To a technical trader, old tops and bottoms are used to represent old resistance and support levels. They let us know where the bears started clearly winning the battle against the bulls or vice versa - I like to keep it that simple.

When an old top or bottom is broken it can be basically interpreted as a sign that the old resistance or support has been broken and the market should keep on going in that direction – right? Well, not always! There is the nasty, False Break to watch out for. False Breaks are sometime referred to as Technical Break-Outs. It pays to have a filter built into your plan to avoid getting caught in these rather unpleasant trading situations – rather unpleasant is putting it mildly!

In the example chart I have here for you this week is the beloved SPI 200 contract during the last quarter of 2002 and into 2003.

You will see that four circles have been placed on the chart. The first circle relates to the top on 2 December 2002 – 3084. Here the market popped its head above the 6 November top and did manage to close once above the old top. Note the number of closes – one! The market then ran down to make a low on 16 December 2002 and spent one close below the old bottom on 12 November – again note the number of closes – one!

The traditional Christmas rally in the stock market occurred and the market ran up to the top on 7 January 2003 – breaking the old tops for November and December – and it looked like a bull year for 2003– wrong, wrong, wrong! How many closes above the old tops – none!

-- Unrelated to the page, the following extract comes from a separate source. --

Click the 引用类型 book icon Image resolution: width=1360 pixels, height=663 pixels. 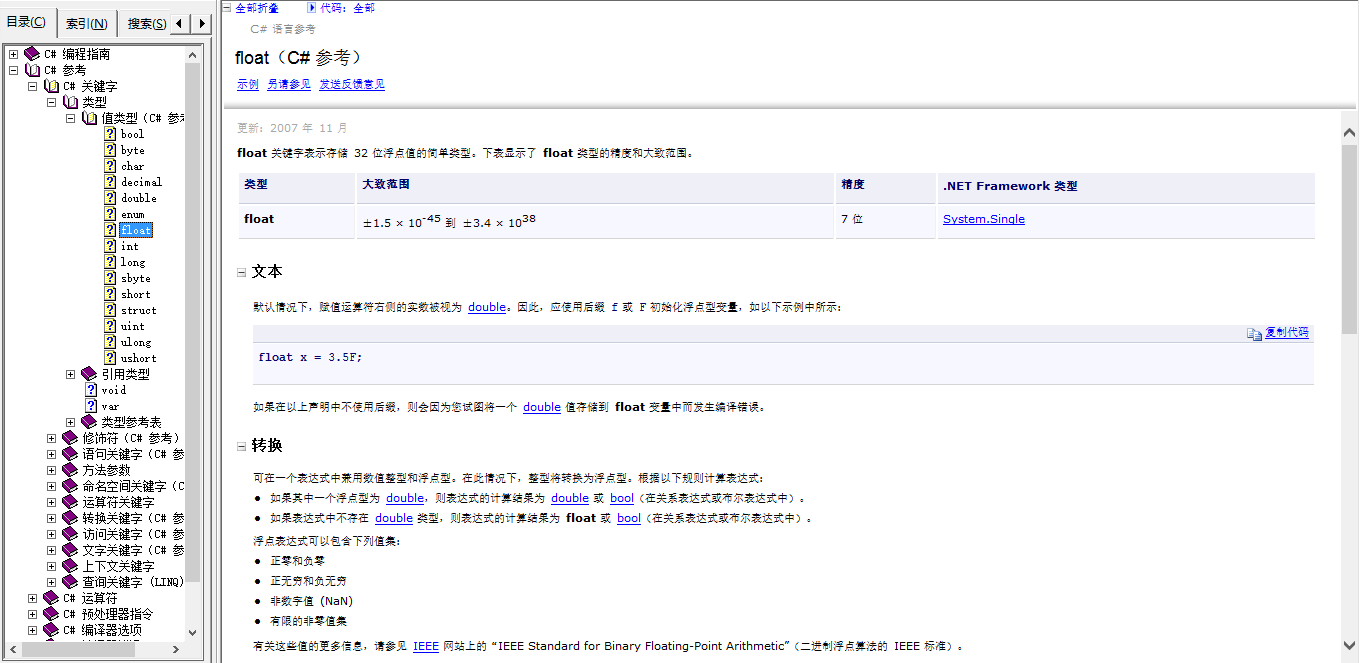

If you were caught buying or selling on the breaking of these tops and bottoms you would have been feeling sore and sorry being in the market these periods – let the rule be, if the market cannot at least hold for two to three consecutive closes above the old top or bottom be wary of the false break. We call this a time filter. When I refer to top or bottom, I do mean one of reasonable significance, not just every daily swing top. For that you might use a price filter.

Now from the January top the market ran down, down and kept going down. Note though, in Circle 4 when we had the two or three day close filter satisfied for the first time the market ran down for the next 8 days straight. That’s one of the best examples I could possibly give you of this valuable addition to your technical trading arsenal.

What does this mean for us later in 2003? Well ‘if’ the market can hold together and attempts to take out those tops of November, December and January once more, you will know how to handle a safer entry on the long side.

However, we should remind ourselves though – nothing in trading is infallible. With such significance around these tops you would certainly be applying a three-day filter on the closes here.

Until next edition, all the best with your trading and analysis.